October 30, 2023 — Nico Cartron

Continuing with my laptop migration to FreeBSD...


The need

Some of the thumbnails images I generate for this blog have not a correct orientation - as in: portrait instead of landscape.

I'm sure this is because of the script I wrote, which leverages mogrify, but I don't have time to fix it now, so I preferred spending time on finding a way to easily rotate photos.

The way I was doing it on MacOS is by using the "rotate picture" feature of the Finder, however the file browser I'm using, XFCE's Thunar, does not have such a feature.

The solution

A quick search returned a very simple and efficient way to do this with FreeBSD: use convert(1).

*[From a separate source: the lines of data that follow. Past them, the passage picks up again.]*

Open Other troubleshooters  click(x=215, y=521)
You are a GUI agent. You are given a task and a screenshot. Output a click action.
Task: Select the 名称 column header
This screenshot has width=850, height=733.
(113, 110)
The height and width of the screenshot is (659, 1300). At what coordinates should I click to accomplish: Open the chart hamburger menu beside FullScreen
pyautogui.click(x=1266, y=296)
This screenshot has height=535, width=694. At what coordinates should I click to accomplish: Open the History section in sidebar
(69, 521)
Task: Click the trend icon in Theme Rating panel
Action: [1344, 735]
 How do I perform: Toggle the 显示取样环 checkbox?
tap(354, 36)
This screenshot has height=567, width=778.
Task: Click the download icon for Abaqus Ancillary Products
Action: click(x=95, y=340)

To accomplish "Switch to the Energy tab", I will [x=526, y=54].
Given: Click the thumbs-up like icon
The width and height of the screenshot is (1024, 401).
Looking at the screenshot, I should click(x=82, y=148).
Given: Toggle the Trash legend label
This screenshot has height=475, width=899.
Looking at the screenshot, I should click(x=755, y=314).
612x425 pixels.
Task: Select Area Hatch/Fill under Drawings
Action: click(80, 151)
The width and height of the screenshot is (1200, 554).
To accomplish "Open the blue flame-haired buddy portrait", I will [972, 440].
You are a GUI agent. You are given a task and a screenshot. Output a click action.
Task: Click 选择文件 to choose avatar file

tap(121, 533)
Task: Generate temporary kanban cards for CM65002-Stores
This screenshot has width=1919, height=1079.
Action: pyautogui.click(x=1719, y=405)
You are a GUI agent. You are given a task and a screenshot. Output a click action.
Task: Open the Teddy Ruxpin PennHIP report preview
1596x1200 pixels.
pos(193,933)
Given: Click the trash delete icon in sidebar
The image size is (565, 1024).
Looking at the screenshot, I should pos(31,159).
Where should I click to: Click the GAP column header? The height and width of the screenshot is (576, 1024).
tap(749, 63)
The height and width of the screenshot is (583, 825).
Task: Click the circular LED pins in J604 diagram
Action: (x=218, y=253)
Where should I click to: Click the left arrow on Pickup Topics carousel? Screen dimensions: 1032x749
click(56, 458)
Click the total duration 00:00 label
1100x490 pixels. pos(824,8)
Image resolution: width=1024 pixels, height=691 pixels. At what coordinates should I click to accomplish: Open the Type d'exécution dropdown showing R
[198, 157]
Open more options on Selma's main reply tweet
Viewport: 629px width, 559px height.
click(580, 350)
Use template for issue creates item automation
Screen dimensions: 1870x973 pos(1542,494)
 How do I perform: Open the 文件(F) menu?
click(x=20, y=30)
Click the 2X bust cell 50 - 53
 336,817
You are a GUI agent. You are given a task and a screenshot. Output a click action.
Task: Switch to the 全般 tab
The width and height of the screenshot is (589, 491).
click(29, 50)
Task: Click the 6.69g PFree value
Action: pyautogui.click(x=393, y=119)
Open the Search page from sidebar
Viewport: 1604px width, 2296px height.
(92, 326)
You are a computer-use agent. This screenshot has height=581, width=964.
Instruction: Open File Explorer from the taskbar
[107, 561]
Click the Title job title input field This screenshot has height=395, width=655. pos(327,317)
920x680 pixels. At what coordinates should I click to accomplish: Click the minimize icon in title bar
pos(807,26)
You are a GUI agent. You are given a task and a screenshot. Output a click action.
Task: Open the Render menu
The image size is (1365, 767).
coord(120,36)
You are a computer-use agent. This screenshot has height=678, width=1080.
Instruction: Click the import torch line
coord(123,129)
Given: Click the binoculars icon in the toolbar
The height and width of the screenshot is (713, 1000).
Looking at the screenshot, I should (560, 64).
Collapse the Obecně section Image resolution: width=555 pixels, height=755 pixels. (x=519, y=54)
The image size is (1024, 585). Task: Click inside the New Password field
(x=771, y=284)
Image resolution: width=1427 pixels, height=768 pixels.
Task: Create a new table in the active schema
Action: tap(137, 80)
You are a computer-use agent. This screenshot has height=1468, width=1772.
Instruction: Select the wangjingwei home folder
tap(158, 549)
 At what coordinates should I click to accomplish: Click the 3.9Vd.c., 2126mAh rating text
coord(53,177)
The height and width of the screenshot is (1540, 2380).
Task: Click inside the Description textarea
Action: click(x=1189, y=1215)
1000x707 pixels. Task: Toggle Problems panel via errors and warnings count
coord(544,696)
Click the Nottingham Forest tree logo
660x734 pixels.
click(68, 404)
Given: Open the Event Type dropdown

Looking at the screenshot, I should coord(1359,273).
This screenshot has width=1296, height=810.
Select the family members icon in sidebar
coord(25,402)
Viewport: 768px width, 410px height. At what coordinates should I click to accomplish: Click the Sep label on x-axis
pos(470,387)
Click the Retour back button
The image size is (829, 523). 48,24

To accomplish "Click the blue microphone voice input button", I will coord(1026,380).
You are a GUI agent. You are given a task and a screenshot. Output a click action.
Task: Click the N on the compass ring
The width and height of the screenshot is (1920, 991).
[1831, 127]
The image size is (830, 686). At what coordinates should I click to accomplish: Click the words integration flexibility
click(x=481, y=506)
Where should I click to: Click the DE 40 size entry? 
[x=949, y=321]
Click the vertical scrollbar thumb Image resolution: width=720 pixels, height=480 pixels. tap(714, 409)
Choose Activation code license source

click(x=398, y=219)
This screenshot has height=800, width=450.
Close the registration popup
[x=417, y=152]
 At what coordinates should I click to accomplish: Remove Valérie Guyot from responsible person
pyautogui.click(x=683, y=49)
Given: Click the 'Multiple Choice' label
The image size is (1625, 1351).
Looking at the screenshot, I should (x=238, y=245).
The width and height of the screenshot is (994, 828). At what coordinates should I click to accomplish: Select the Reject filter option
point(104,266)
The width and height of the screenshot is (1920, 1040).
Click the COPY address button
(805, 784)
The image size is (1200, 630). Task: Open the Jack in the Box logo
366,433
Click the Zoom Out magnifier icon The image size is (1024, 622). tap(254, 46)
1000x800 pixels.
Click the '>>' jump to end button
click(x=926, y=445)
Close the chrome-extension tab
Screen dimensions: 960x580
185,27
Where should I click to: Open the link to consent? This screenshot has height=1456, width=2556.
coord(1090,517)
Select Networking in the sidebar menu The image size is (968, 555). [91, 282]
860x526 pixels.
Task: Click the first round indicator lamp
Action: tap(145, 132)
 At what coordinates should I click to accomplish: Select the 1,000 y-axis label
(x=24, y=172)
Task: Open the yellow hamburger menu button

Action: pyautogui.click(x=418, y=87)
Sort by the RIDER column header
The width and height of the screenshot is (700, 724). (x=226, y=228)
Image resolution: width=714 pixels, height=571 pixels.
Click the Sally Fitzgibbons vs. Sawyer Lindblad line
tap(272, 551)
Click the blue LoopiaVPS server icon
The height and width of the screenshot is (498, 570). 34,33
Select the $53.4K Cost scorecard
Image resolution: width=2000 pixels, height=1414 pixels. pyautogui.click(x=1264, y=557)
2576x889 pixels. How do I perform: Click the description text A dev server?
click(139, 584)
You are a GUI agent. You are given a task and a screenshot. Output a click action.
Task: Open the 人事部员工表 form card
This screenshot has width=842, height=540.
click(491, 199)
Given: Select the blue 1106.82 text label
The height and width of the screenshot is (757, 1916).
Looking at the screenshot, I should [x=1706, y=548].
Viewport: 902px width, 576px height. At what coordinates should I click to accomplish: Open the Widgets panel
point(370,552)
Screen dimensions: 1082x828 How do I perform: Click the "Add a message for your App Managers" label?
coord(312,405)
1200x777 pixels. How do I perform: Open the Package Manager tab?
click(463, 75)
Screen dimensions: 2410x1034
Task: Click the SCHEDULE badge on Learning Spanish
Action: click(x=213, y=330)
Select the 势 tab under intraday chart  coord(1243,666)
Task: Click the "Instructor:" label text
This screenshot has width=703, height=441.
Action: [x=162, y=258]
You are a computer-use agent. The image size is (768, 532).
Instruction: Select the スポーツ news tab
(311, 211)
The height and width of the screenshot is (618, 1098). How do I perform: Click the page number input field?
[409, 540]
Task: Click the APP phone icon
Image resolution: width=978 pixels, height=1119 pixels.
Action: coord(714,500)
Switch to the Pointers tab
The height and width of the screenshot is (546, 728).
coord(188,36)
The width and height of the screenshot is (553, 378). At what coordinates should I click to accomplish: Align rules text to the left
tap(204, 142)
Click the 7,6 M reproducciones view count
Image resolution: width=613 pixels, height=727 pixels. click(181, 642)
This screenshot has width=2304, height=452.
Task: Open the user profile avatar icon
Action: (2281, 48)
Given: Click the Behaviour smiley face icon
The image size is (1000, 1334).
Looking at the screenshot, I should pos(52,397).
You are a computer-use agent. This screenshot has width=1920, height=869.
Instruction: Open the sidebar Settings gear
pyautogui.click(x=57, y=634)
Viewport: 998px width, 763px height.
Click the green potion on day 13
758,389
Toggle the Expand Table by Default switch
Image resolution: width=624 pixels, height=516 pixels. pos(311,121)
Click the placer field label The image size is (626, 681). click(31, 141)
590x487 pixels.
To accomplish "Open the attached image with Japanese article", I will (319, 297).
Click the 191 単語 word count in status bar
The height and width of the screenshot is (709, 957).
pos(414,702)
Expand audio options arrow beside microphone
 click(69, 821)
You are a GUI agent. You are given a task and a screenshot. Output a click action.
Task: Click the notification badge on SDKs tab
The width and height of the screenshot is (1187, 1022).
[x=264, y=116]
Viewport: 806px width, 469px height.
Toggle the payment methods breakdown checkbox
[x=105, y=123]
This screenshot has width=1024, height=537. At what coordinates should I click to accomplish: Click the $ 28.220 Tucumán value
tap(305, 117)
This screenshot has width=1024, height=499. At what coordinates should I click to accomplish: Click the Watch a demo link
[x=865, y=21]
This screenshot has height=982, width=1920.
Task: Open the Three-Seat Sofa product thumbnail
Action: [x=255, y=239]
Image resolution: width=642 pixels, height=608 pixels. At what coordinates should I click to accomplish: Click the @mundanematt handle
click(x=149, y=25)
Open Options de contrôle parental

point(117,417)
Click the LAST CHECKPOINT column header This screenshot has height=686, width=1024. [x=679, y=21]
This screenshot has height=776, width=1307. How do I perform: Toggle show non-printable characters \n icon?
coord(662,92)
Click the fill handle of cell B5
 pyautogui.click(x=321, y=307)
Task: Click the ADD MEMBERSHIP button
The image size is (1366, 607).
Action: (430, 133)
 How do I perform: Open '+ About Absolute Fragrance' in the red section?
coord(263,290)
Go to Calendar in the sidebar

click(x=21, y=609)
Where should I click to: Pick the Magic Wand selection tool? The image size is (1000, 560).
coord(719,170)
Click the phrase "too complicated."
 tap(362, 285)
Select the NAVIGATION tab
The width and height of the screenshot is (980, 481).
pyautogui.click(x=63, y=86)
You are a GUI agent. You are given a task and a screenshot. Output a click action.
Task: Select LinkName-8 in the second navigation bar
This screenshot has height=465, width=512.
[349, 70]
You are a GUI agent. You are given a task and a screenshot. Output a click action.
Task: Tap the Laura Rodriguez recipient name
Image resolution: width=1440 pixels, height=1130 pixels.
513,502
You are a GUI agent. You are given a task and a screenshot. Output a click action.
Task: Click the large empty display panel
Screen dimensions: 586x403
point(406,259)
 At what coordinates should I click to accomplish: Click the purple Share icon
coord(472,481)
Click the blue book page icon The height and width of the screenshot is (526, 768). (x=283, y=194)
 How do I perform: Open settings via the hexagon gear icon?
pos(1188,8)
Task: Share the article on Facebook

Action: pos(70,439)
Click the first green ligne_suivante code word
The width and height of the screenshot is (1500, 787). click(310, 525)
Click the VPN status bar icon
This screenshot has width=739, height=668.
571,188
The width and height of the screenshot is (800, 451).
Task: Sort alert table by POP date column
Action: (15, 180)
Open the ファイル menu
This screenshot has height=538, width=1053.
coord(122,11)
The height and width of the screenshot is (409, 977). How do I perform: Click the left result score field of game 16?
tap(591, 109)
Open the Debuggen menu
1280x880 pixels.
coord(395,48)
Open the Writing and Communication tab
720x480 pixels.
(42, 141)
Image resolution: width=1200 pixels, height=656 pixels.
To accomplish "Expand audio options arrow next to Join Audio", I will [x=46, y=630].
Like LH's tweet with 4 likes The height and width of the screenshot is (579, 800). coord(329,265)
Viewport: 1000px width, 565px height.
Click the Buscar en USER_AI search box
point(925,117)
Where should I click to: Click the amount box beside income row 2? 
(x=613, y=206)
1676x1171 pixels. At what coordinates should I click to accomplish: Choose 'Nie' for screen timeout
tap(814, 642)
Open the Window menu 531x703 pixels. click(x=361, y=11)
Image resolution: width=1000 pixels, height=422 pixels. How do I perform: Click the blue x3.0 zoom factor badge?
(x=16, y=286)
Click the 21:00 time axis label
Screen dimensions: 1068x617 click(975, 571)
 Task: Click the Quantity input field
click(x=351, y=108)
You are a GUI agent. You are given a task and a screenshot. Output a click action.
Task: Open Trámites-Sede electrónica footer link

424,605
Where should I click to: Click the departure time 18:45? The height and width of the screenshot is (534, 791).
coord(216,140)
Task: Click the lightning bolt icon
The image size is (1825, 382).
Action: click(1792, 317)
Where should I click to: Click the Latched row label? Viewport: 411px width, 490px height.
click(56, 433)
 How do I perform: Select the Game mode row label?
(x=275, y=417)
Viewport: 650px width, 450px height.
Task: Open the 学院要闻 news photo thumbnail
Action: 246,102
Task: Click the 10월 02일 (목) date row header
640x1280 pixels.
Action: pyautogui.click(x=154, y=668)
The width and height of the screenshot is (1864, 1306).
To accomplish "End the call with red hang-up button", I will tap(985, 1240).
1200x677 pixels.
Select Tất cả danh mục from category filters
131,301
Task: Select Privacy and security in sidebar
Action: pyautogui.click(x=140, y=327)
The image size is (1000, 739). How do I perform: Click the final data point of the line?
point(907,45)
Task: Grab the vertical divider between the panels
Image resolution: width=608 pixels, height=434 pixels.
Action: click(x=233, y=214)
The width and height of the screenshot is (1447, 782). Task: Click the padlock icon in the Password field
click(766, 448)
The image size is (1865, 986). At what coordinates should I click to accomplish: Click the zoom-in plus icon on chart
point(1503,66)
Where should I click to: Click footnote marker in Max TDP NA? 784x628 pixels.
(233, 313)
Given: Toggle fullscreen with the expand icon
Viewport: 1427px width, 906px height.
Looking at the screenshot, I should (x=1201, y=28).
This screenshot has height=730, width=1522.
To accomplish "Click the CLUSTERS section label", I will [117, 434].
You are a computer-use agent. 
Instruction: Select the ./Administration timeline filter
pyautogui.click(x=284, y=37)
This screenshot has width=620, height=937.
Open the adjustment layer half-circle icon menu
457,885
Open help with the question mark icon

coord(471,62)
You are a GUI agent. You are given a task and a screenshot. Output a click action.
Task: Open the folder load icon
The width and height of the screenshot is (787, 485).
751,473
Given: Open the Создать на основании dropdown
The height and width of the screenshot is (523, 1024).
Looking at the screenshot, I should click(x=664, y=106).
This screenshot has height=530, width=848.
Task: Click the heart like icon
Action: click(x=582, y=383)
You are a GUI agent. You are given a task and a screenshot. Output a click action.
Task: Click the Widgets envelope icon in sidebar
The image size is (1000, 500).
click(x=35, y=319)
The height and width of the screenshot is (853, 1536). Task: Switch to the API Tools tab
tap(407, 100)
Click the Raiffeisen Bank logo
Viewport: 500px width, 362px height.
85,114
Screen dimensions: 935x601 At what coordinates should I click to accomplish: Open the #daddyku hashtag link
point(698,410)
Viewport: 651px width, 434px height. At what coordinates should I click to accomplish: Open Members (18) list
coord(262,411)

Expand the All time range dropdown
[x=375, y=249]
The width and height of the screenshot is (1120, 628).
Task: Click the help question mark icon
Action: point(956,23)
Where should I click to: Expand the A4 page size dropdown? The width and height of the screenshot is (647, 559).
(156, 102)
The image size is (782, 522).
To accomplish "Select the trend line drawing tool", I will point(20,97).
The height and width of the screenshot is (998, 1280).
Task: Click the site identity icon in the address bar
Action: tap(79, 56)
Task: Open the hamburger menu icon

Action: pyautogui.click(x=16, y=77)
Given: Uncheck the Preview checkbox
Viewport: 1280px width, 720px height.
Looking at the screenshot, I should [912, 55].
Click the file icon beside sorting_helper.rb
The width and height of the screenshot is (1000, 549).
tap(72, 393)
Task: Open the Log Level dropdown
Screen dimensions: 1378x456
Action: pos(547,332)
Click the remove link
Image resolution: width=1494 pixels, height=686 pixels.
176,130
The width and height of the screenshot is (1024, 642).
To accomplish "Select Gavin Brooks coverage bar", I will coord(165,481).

You just need to specify how much degrees you want, e.g.:

convert pica.jpg -rotate 90 pica.jpg

The nice thing with the above command is that you can rotate and save the new picture with a single command.

Testing it

Here's a pica I need to rotate:

By tapping that command:

convert 062023_convert-1.jpg -rotate 90 062023_convert-1-1.jpg

I end up having this:

As you can see, the rotation is clockwise, meaning that had the original picture been in the other direction, I would have use 270 degrees instead of 90.

Wrap Up

OK, convert does the job and I'm happy it's easy to do.

However I'll need to spend some time to figure out why some pictures have a wrong orientation - I'm sure it's nothing and can easily be fixed.